Debt

 

 

Debt is when something, usually money, is owed by one party, the borrower or debtor, to a second party, the lender or creditor. Debt is a deferred payment, or series of payments, that is owed in the future, which is what differentiates it from an immediate purchase. The debt may be owed by sovereign state or country, local government, company, or an individual. Commercial debt is generally subject to contractual terms regarding the amount and timing of repayments of principal and interest.[1] Loans, bonds, notes, and mortgages are all types of debt. The term can also be used metaphorically to cover moral obligations and other interactions not based on economic value. For example, in Western cultures, a person who has been helped by a second person is sometimes said to owe a "debt of gratitude" to the second person.
The English term "debt" was first used in the late 13th century.[3] The term "debt" comes from "dette, from Old French dete, from Latin debitum "thing owed," neuter past participle of debere "to owe," originally, "keep something away from someone," from de- "away" (see de-) + habere "to have" (see habit (n.)). Restored spelling [was used] after c. 1400. The related term "debtor" was first used in English also in the early 13th century; the terms "dettur, dettour, [came] from Old French detour, from Latin debitor "a debter," from past participle stem of debere;...The -b- was restored in later French, and in English c. 1560-c. 1660." In the King James Bible, various spellings are used; the spellings "detter [are used] three times, debter three times, debtor twice and debtour once."
A company may use various kinds of debt to finance its operations as a part of its overall corporate finance strategy.
A term loan is the simplest form of corporate debt. It consists of an agreement to lend a fixed amount of money, called the principal sum or principal, for a fixed period of time, with this amount to be repaid by a certain date. In commercial loans interest, calculated as a percentage of the principal sum per year, will also have to be paid by that date, or may be paid periodically in the interval, such as annually or monthly. Such loans are also colloquially called "bullet loans", particularly if there is only a single payment at the end Ц the "bullet" Ц without a "stream" of interest payments during the life of the loan.
A revenue-based financing loan comes with a fixed repayment target that is reached over a period of several years.

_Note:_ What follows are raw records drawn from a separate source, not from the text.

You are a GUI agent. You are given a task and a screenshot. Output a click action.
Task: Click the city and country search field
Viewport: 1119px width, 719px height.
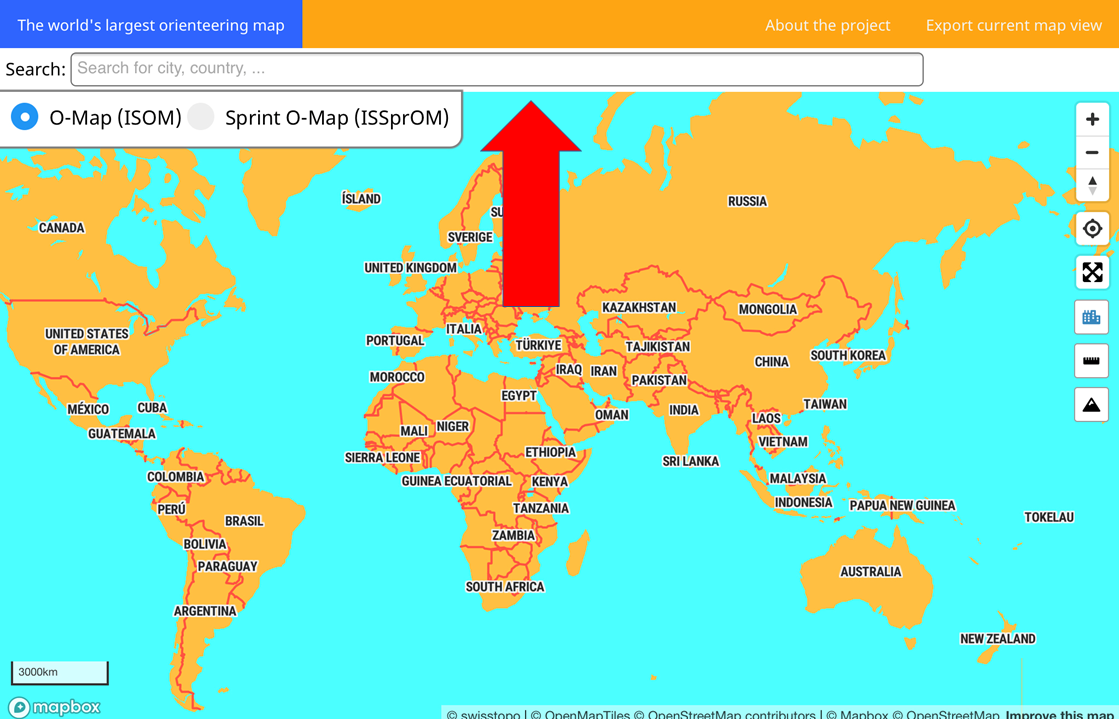[x=497, y=69]
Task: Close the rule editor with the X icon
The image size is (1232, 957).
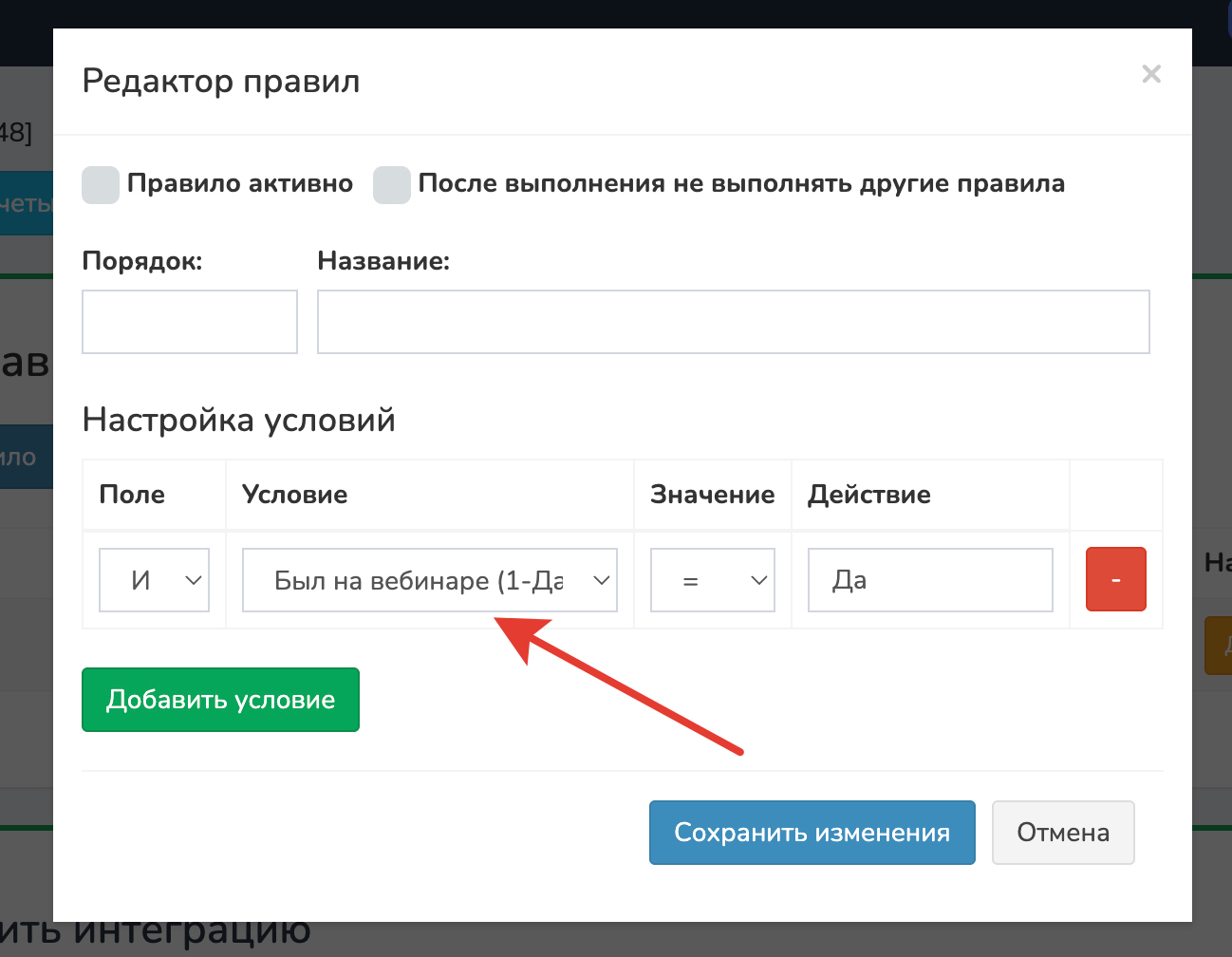Action: (x=1151, y=74)
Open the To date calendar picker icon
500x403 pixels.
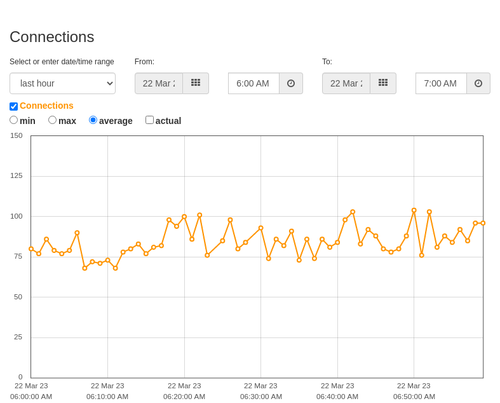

This type of loan generally comes with a repayment amount of 1.5 to 2.5 times the principle loan. Repayment periods are flexible; businesses can pay back the agreed-upon amount sooner, if possible, or later. In addition, business owners do not sell equity or relinquish control when using revenue-based financing. Lenders that provide revenue-based financing work more closely with businesses than bank lenders, but take a more hands-off approach than private equity investors.
A syndicated loan is a loan that is granted to companies that wish to borrow more money than any single lender is prepared to risk in a single loan. A syndicated loan is provided by a group of lenders and is structured, arranged, and administered by one or several commercial banks or investment banks known as arrangers. Loan syndication is a risk management tool that allows the lead banks underwriting the debt to reduce their risk and free up lending capacity.
A company may also issue bonds, which are debt securities. Bonds have a fixed lifetime, usually a number of years; with long-term bonds, lasting over 30 years, being less common. At the end of the bond's life the money should be repaid in full. Interest may be added to the end payment, or can be paid in regular installments (known as coupons) during the life of the bond.
A letter of credit or LC can also be the source of payment for a transaction, meaning that redeeming the letter of credit will pay an exporter. Letters of credit are used primarily in international trade transactions of significant value, for deals between a supplier in one country and a customer in another. They are also used in the land development process to ensure that approved public facilities (streets, sidewalks, stormwater ponds, etc.) will be built. The parties to a letter of credit are usually a beneficiary who is to receive the money, the issuing bank of whom the applicant is a client, and the advising bank of whom the beneficiary is a client. Almost all letters of credit are irrevocable, i.e., cannot be amended or canceled without prior agreement of the beneficiary, the issuing bank and the confirming bank, if any. In executing a transaction, letters of credit incorporate functions common to giros and traveler's cheque. Typically, the documents a beneficiary has to present in order to receive payment include a commercial invoice, bill of lading, and a document proving the shipment was insured against loss or damage in transit. However, the list and form of documents is open to imagination and negotiation and might contain requirements to present documents issued by a neutral third party evidencing the quality of the goods shipped, or their place of origin.
Companies also use debt in many ways to leverage the investment made in their assets, "leveraging" the return on their equity. This leverage, the proportion of debt to equity, is considered important in determining the riskiness of an investment; the more debt per equity, the riskier.